São Paulo, terça-feira, 19 de setembro de 2006

Texto Anterior | Próximo Texto | Índice

Após 29 anos, Justiça dá a aposentado prêmio da loteca

Apostador entrou com processo porque a casa lotérica não encaminhou sua aposta

Em 1977, ele e amigo acertaram os 13 pontos da Loteria Federal e deveriam ter recebido CR$ 189.289,20, o equivalente a R$ 104 mil

DANIELA TÓFOLI
DA REPORTAGEM LOCAL

Vinte e nove anos sem fazer uma fezinha na loteria. Nem participar de bingos, nem concorrer em rifas. O aposentado Adhemar Salgado, 67, ficou traumatizado. Acertou os 13 pontos da Loteria Esportiva em 1977 e só na semana passada conseguiu o direito de receber seu prêmio, após uma longa disputa na Justiça. Na época eram CR$ 189.289,20, que equivalem agora a, no mínimo, cerca de R$ 104 mil.
Morador de um apartamento de classe média no Mandaqui, zona norte de São Paulo, Salgado diz que só vai fazer planos quando o dinheiro estiver em sua conta, mas não voltará a jogar na loteria tão cedo. A última aposta foi feita na quinta-feira de 25 de novembro de 1977. Era fim de tarde quando entrou na casa lotérica "A Sertaneja", em Bauru (343 km de SP), e entregou o jogo feito com o amigo Chicão. Pegou o recibo, foi para casa e passou o fim de semana torcendo. "Foi um sufoco. A partida da Portuguesa contra o Ceará quase põe tudo a perder", lembra. "Colocamos que a Portuguesa ia ganhar, e ela estava perdendo.
Conseguiu virar só no final." Quando acabaram os jogos da tarde de domingo, Salgado e o amigo Chicão comemoravam com o recibo da aposta na mão.
Fizeram um churrasco, brindaram e cada um ainda vendeu 10% de suas partes a dois amigos. "No fim, fomos quatro vencedores, que tinham filhos pequenos para criar e não viam a hora de receber o dinheiro." Segunda-feira amanheceu, e Salgado foi até a lotérica. Lá ficou sabendo que os funcionários não tinham encaminhado o jogo e, portanto, ele não tinha direito ao prêmio. Correu em busca de um advogado e acionou a Caixa Econômica Federal, que imediatamente fechou a casa de apostas, mas se negou a pagar o valor do prêmio.
────────────────────────────────────────
- [Tarefas a fazer]:
**a)** Resuma em duas frases a reportagem sobre o prêmio da loteria.
**b)** Por favor, reproduza o trecho da reportagem que começa em "São Paulo, terça-feira, 19" e vai até "R$ 104 mil.".
Os dados a seguir são um material à parte e não têm relação com a reportagem.

- [Dados registrados]:
────────────────────────────────────────
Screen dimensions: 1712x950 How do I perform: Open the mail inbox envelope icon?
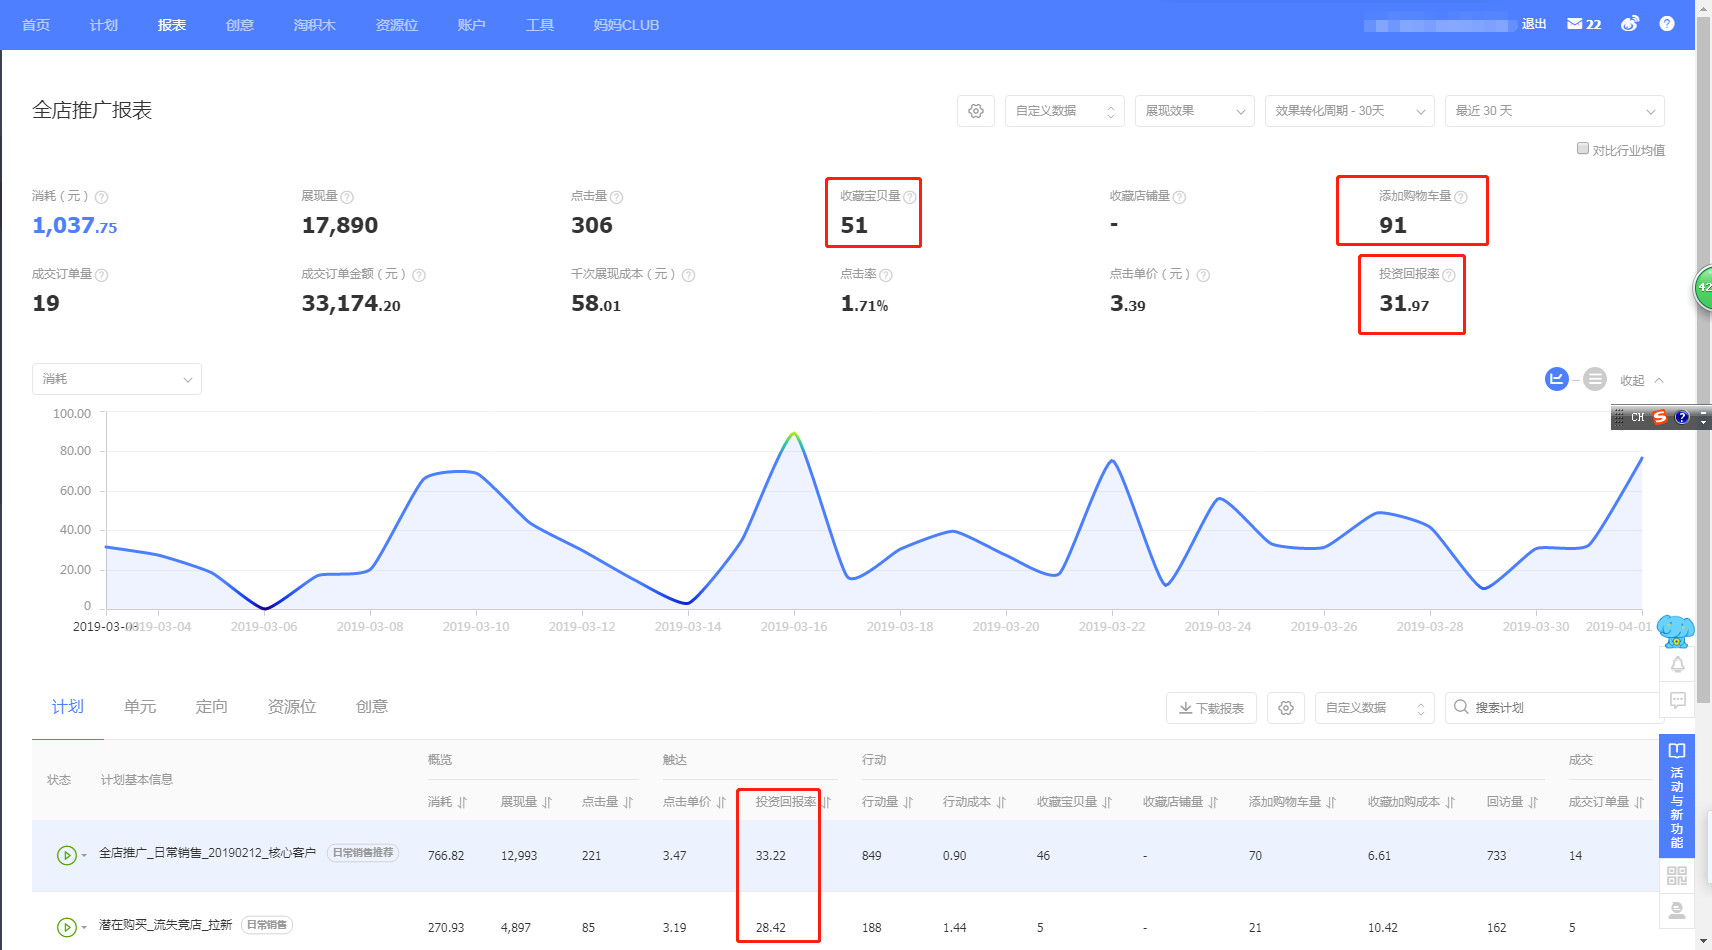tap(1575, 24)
────────────────────────────────────────
- [Respostas dos exercícios]:
**a)** Em 1977, o aposentado Adhemar Salgado acertou os 13 pontos da loteria com o amigo Chicão, mas a casa lotérica não encaminhou a aposta e a Caixa Econômica Federal se negou a pagar o prêmio. Só na semana passada, após uma longa disputa na Justiça, ele conseguiu o direito de receber o valor, que hoje equivale a, no mínimo, cerca de R$ 104 mil.

**b)**
São Paulo, terça-feira, 19 de setembro de 2006

Texto Anterior | Próximo Texto | Índice

Após 29 anos, Justiça dá a aposentado prêmio da loteca

Apostador entrou com processo porque a casa lotérica não encaminhou sua aposta

Em 1977, ele e amigo acertaram os 13 pontos da Loteria Federal e deveriam ter recebido CR$ 189.289,20, o equivalente a R$ 104 mil

DANIELA TÓFOLI
DA REPORTAGEM LOCAL

Vinte e nove anos sem fazer uma fezinha na loteria. Nem participar de bingos, nem concorrer em rifas. O aposentado Adhemar Salgado, 67, ficou traumatizado. Acertou os 13 pontos da Loteria Esportiva em 1977 e só na semana passada conseguiu o direito de receber seu prêmio, após uma longa disputa na Justiça. Na época eram CR$ 189.289,20, que equivalem agora a, no mínimo, cerca de R$ 104 mil.